### PROVIDED TEXT
▬▬▬▬▬▬▬▬▬▬
Vishal Vaid | The Brooklyn Qawwali Party | GlobeSonic DJs | special guests
Thursday Jan 18 2007
Makor | 35 W 67th St | NYC
$15 advance | $18 doors | Free to APAP badge holders

http://www.globesonic.com/events/nusrattribute.html - link to youtube videos as well as info below

2007 will mark the 10-year anniversary since Pakistani qawwali legend Nusrat Fateh Ali Khan passed away. His influence made a mark on a wide range of artists, including Jeff Buckley, Eddie Vedder and Perry Farrell. His forward-reaching collaboration with Michael Brook (on two Real World releases, Mustt Mustt and Night Song) was the gateway for global audiences to experience this unique, harmonium- and tabla-driven devotional music. On Thursday, January 18th, GLOBESONIC PRESENTS A TRIBUTE TO NUSRAT will feature artists influenced by this legend. Vocalist VISHAL VAID will perform vibrant, gorgeous ghazals over modern musical soundscapes alongside his ensemble. Sharing the stage will be BROOKLYN QAWWALI PARTY, who has based their repertoire on the rich Nusrat catalog, interpreting his style into a funky big-band dance formation. GlobeSonic DJs and special guests will fill the air with the magic of Nusrat Fateh Ali Khan.
▬▬▬▬▬▬▬▬▬▬
### SUPPLIED INFORMATION
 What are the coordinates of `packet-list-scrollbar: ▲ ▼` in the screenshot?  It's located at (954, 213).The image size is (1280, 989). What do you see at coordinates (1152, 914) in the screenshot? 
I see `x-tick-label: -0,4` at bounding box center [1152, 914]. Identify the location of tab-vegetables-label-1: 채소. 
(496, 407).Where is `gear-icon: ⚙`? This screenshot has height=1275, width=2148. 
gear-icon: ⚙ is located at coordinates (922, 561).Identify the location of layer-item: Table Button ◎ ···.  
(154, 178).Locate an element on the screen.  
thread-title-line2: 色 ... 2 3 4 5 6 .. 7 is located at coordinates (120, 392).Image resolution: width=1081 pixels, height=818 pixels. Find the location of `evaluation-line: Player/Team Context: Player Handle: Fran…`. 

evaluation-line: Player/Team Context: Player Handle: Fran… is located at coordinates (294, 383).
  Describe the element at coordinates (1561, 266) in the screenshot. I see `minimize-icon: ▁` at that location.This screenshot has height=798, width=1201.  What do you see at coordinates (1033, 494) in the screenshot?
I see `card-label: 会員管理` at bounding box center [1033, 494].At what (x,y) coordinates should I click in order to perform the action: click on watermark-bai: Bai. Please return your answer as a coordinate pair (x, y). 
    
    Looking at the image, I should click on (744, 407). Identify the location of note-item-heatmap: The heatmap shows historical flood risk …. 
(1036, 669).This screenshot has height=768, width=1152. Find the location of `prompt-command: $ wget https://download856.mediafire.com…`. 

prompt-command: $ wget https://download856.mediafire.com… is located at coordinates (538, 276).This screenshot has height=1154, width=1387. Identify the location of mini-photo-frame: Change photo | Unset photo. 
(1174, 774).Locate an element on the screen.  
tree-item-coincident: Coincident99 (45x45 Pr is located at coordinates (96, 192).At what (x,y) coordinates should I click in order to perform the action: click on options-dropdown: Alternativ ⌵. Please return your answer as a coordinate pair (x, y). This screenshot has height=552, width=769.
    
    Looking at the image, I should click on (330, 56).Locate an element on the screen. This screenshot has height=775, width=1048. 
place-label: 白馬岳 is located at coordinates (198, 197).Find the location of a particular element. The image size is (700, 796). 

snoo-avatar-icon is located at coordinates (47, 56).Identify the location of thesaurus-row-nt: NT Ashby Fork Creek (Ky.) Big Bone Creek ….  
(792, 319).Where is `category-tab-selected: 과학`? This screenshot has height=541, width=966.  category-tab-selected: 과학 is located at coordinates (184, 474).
▬▬▬▬▬▬▬▬▬▬
### WHAT IS REQUIRED
Reproduce the full announcement of the Nusrat Fateh Ali Khan tribute concert above, word for word, from its opening line to its final sentence.

### OUTPUT FOR THIS TASK
Vishal Vaid | The Brooklyn Qawwali Party | GlobeSonic DJs | special guests
Thursday Jan 18 2007
Makor | 35 W 67th St | NYC
$15 advance | $18 doors | Free to APAP badge holders

http://www.globesonic.com/events/nusrattribute.html - link to youtube videos as well as info below

2007 will mark the 10-year anniversary since Pakistani qawwali legend Nusrat Fateh Ali Khan passed away. His influence made a mark on a wide range of artists, including Jeff Buckley, Eddie Vedder and Perry Farrell. His forward-reaching collaboration with Michael Brook (on two Real World releases, Mustt Mustt and Night Song) was the gateway for global audiences to experience this unique, harmonium- and tabla-driven devotional music. On Thursday, January 18th, GLOBESONIC PRESENTS A TRIBUTE TO NUSRAT will feature artists influenced by this legend. Vocalist VISHAL VAID will perform vibrant, gorgeous ghazals over modern musical soundscapes alongside his ensemble. Sharing the stage will be BROOKLYN QAWWALI PARTY, who has based their repertoire on the rich Nusrat catalog, interpreting his style into a funky big-band dance formation. GlobeSonic DJs and special guests will fill the air with the magic of Nusrat Fateh Ali Khan.